19 viewed last edited 1 year ago
Vivekanand Vellanki
0
There are 10 coins all with heads facing upwards. A magician picks a volunteer from the crowd and says the following to the volunteer: - Pick any number of coins and flip them so that tails are facing up - Now, tell me how many coins have tails facing up The magician claims that he can divide the 10 coins into 2 piles such that both piles have same number of coins with tails facing up. And, he will do this blindfolded. The magician is only allowed to separate the coins into 2 piles and he can choose to flip some coins. How does the magician do this?
Vivekanand Vellanki
1
Here's the proof to this technique. There are N coins on a table; with T tails. You need to divide the N coins into 2 piles such that both the piles have the same number of coins with tails facing up. Also, this can be done without even seeing the coins. Here's the approach: Step 1) Pick any random T coins and place them to one side. These are your 2 piles - one set of T random coins; and the other set (N-T) coins Step 2) Now, flip each and every of the T random coins picked. Flip them exactly once - if the coin had heads facing up, it becomes tail; and vice versa Both piles will now have the same number of coins with tails facing up. After Step 1, there are 2 piles - P1 with T random coins, and P2 with (N-T) coins. Since we picked coins at random and placed them in P1, we dont know the number of coins with tails facing up in P1. Since we dont know the number, lets use the symbol Q to represent the number of coins with tails facing up in P1. Pile P1 has the following: Q tails; the remaining (T-Q) heads Pile P2 has (T-Q) with tails facing up. Why? The entire collection has T tails - Q went into P1, the remaining (T-Q) have to be in P2. So, Pile P2 has the following: (T-Q) tails; and the remaining heads. The exact number of heads in P2 does not matter to us. Step 2 flips all coins in pile P1. After step 2, Pile P1 has the following: Q heads (all tails become heads); and (T-Q) tails (all tails become heads) Pile P2 has the following: (T-Q) tails and the remaining heads Both the piles P1 and P2 have the same number of tails (T-Q). This is exactly what the magician claimed he would do.
Vivekanand Vellanki
0
Let's generalise the problem. There are N coins on a table; with T coins facing tails up. You need to divide the N coins into 2 piles such that both the piles have the same number of coins with tails facing up. Also, this can be done without even seeing the coins. Here's the approach: - Pick any random T coins and place them to one side. These are your 2 piles - one set of T random coins; and the other set (N-T) coins - Now, flip each and every of the T random coins picked. Flip them exactly once - if the coin had heads facing up, it becomes tail; and vice versa Both piles will now have the same number of coins with tails facing up. Try it out on your loved ones and pretend to be a magician. I'll post the proof tomorrow.

- [RECORDED DATA]
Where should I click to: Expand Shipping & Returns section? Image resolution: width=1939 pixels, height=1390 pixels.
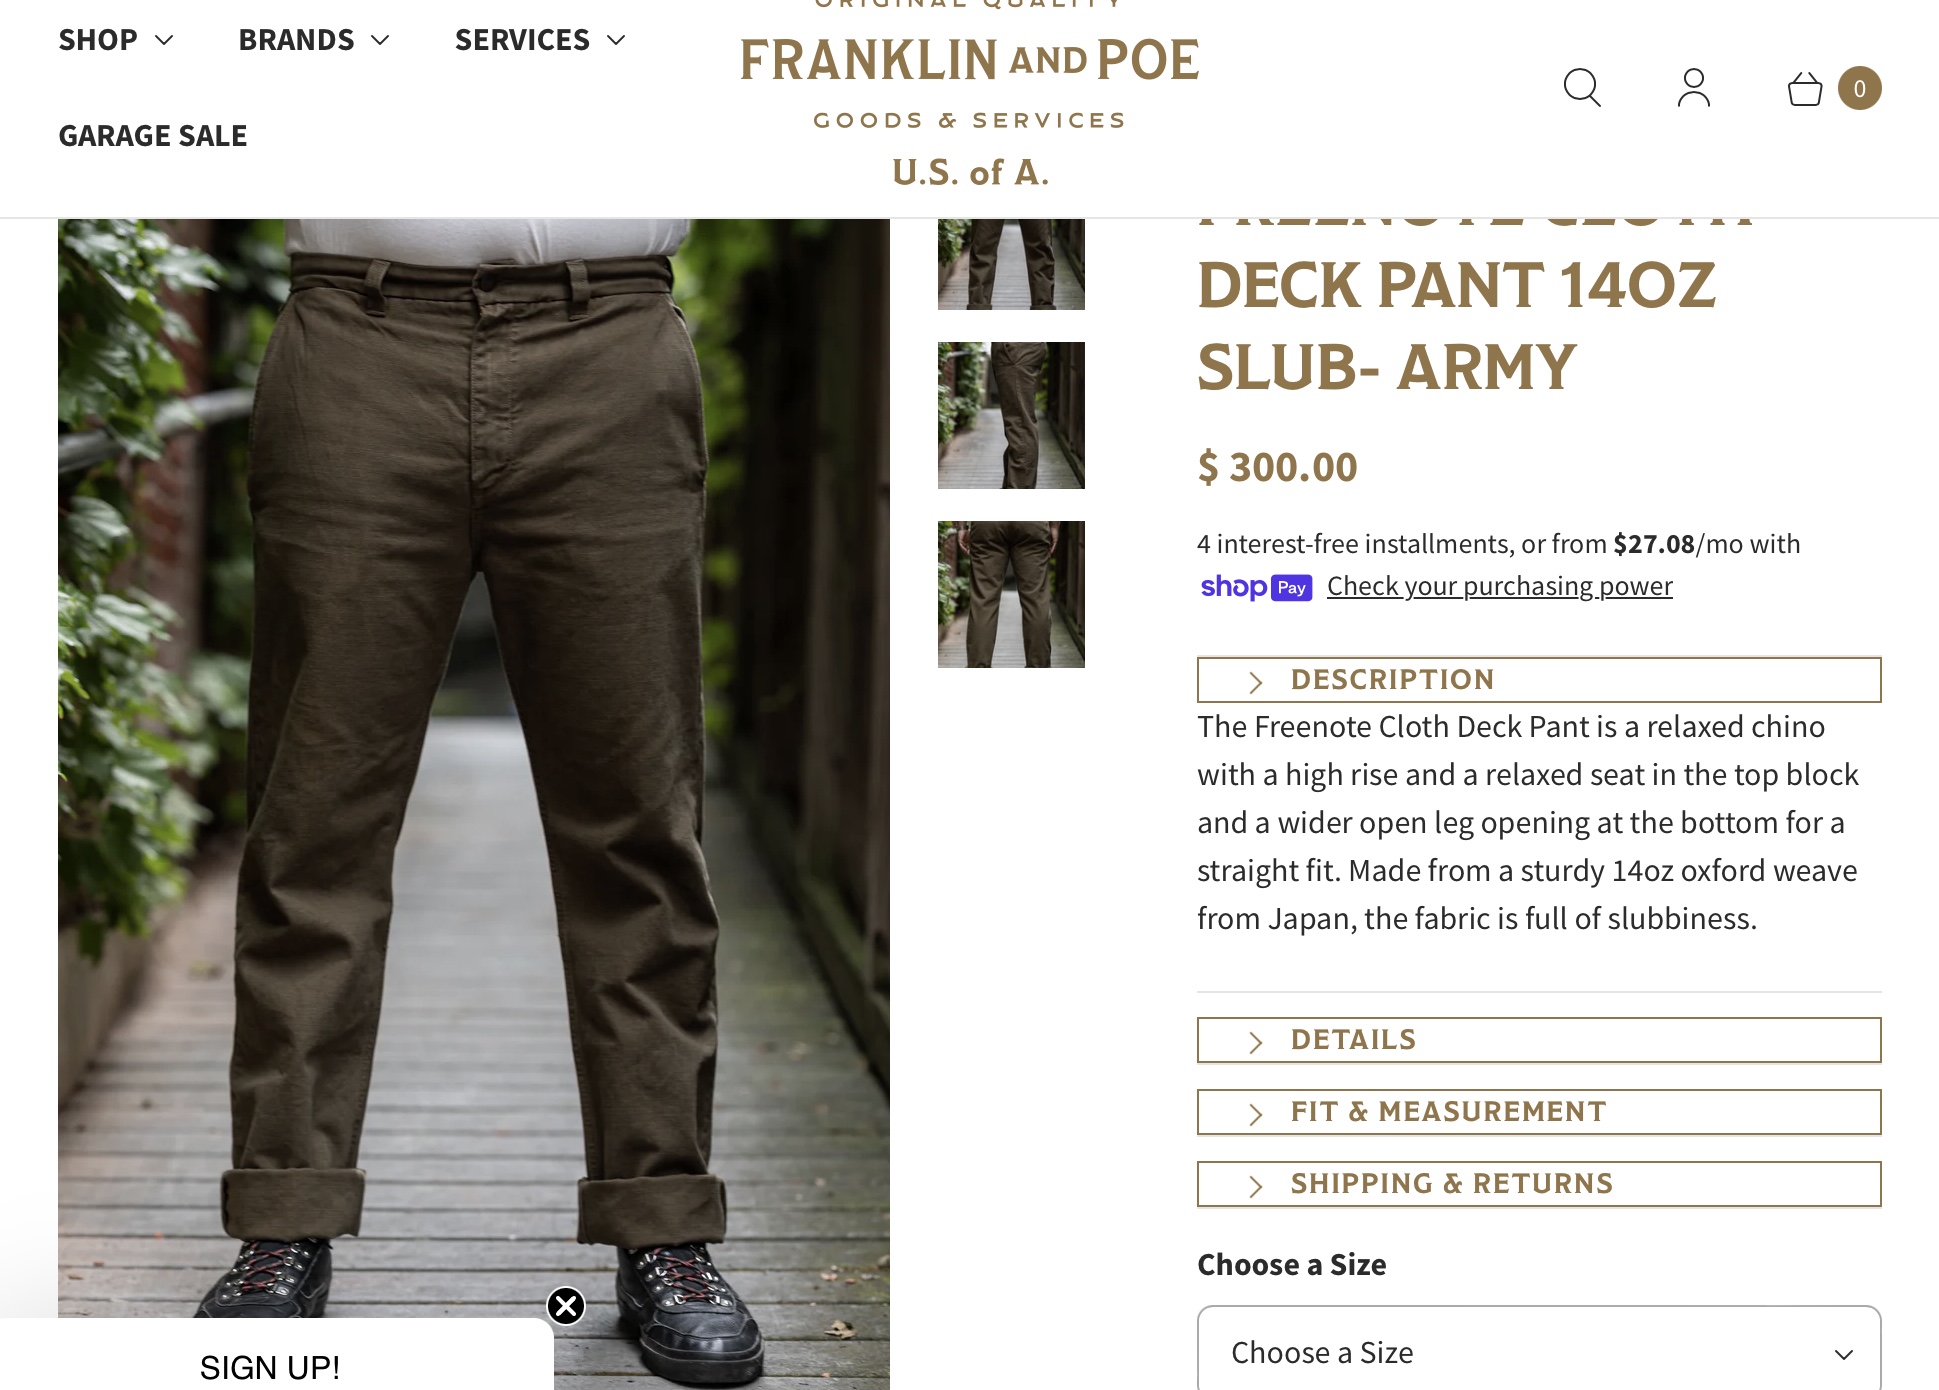pos(1539,1184)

- [TASKS TO COMPLETE]
1/ Print the portion of the coin puzzle thread from "19 viewed last" up to and including "magician do this?".
2/ According to the coin puzzle thread, how many coins are there at the outset, and which side of them faces up?
The data bears no relation to the coin puzzle thread.

- [EXERCISE RESPONSES]
1/
19 viewed last edited 1 year ago
Vivekanand Vellanki
0
There are 10 coins all with heads facing upwards. A magician picks a volunteer from the crowd and says the following to the volunteer: - Pick any number of coins and flip them so that tails are facing up - Now, tell me how many coins have tails facing up The magician claims that he can divide the 10 coins into 2 piles such that both piles have same number of coins with tails facing up. And, he will do this blindfolded. The magician is only allowed to separate the coins into 2 piles and he can choose to flip some coins. How does the magician do this?

2/ There are 10 coins, all with heads facing upwards.